— Do this —
Present every line of the records below as a numbered list, leaving out blank lines.

= = =

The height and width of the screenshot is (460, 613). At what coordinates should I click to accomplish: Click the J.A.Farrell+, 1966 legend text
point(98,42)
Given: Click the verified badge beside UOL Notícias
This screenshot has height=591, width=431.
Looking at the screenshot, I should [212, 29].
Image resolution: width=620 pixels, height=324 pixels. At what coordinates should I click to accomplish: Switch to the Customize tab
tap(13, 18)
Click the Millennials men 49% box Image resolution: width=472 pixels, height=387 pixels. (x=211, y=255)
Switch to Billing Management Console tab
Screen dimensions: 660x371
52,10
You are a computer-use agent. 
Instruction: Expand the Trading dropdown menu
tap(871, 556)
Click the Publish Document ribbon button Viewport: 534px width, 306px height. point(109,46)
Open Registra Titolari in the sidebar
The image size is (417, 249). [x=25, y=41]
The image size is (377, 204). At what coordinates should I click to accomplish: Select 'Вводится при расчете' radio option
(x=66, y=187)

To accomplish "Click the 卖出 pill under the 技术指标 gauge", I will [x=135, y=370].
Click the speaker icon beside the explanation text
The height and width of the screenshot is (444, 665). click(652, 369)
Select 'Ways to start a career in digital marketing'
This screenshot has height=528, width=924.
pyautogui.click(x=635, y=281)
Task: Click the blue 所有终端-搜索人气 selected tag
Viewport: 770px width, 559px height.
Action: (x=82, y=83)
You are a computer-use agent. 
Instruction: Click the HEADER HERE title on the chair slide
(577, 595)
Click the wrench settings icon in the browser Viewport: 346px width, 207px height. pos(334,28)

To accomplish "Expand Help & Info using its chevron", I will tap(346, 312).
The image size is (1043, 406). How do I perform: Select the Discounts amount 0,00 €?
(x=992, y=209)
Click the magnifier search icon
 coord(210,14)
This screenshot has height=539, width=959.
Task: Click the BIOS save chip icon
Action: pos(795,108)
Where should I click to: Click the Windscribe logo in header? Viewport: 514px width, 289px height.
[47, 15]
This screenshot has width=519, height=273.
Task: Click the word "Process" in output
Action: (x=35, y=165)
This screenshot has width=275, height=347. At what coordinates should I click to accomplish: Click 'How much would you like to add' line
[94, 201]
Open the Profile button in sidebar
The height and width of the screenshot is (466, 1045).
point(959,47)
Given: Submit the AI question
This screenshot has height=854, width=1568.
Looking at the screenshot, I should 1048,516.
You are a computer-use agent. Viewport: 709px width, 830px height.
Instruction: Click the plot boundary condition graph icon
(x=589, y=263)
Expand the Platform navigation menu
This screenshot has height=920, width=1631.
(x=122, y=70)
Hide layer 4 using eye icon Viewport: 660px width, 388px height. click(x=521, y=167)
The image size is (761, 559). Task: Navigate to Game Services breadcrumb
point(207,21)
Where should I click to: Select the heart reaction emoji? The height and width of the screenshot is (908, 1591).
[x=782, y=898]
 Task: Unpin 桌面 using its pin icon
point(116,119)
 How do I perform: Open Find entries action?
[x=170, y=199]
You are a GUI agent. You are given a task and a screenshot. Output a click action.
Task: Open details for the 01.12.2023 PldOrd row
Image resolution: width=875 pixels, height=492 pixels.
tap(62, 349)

= = =

— Solution below —
1. The height and width of the screenshot is (460, 613). At what coordinates should I click to accomplish: Click the J.A.Farrell+, 1966 legend text
2. point(98,42)
3. Given: Click the verified badge beside UOL Notícias
4. This screenshot has height=591, width=431.
5. Looking at the screenshot, I should [212, 29].
6. Image resolution: width=620 pixels, height=324 pixels. At what coordinates should I click to accomplish: Switch to the Customize tab
7. tap(13, 18)
8. Click the Millennials men 49% box Image resolution: width=472 pixels, height=387 pixels. (x=211, y=255)
9. Switch to Billing Management Console tab
10. Screen dimensions: 660x371
11. 52,10
12. You are a computer-use agent. 
13. Instruction: Expand the Trading dropdown menu
14. tap(871, 556)
15. Click the Publish Document ribbon button Viewport: 534px width, 306px height. point(109,46)
16. Open Registra Titolari in the sidebar
17. The image size is (417, 249). [x=25, y=41]
18. The image size is (377, 204). At what coordinates should I click to accomplish: Select 'Вводится при расчете' radio option
19. (x=66, y=187)
20. To accomplish "Click the 卖出 pill under the 技术指标 gauge", I will [x=135, y=370].
21. Click the speaker icon beside the explanation text
22. The height and width of the screenshot is (444, 665). click(652, 369)
23. Select 'Ways to start a career in digital marketing'
24. This screenshot has height=528, width=924.
25. pyautogui.click(x=635, y=281)
26. Task: Click the blue 所有终端-搜索人气 selected tag
27. Viewport: 770px width, 559px height.
28. Action: (x=82, y=83)
29. You are a computer-use agent. 
30. Instruction: Click the HEADER HERE title on the chair slide
31. (577, 595)
32. Click the wrench settings icon in the browser Viewport: 346px width, 207px height. pos(334,28)
33. To accomplish "Expand Help & Info using its chevron", I will tap(346, 312).
34. The image size is (1043, 406). How do I perform: Select the Discounts amount 0,00 €?
35. (x=992, y=209)
36. Click the magnifier search icon
37.  coord(210,14)
38. This screenshot has height=539, width=959.
39. Task: Click the BIOS save chip icon
40. Action: pos(795,108)
41. Where should I click to: Click the Windscribe logo in header? Viewport: 514px width, 289px height.
42. [47, 15]
43. This screenshot has width=519, height=273.
44. Task: Click the word "Process" in output
45. Action: (x=35, y=165)
46. This screenshot has width=275, height=347. At what coordinates should I click to accomplish: Click 'How much would you like to add' line
47. [94, 201]
48. Open the Profile button in sidebar
49. The height and width of the screenshot is (466, 1045).
50. point(959,47)
51. Given: Submit the AI question
52. This screenshot has height=854, width=1568.
53. Looking at the screenshot, I should 1048,516.
54. You are a computer-use agent. Viewport: 709px width, 830px height.
55. Instruction: Click the plot boundary condition graph icon
56. (x=589, y=263)
57. Expand the Platform navigation menu
58. This screenshot has height=920, width=1631.
59. (x=122, y=70)
60. Hide layer 4 using eye icon Viewport: 660px width, 388px height. click(x=521, y=167)
61. The image size is (761, 559). Task: Navigate to Game Services breadcrumb
62. point(207,21)
63. Where should I click to: Select the heart reaction emoji? The height and width of the screenshot is (908, 1591).
64. [x=782, y=898]
65.  Task: Unpin 桌面 using its pin icon
66. point(116,119)
67.  How do I perform: Open Find entries action?
68. [x=170, y=199]
69. You are a GUI agent. You are given a task and a screenshot. Output a click action.
70. Task: Open details for the 01.12.2023 PldOrd row
71. Image resolution: width=875 pixels, height=492 pixels.
72. tap(62, 349)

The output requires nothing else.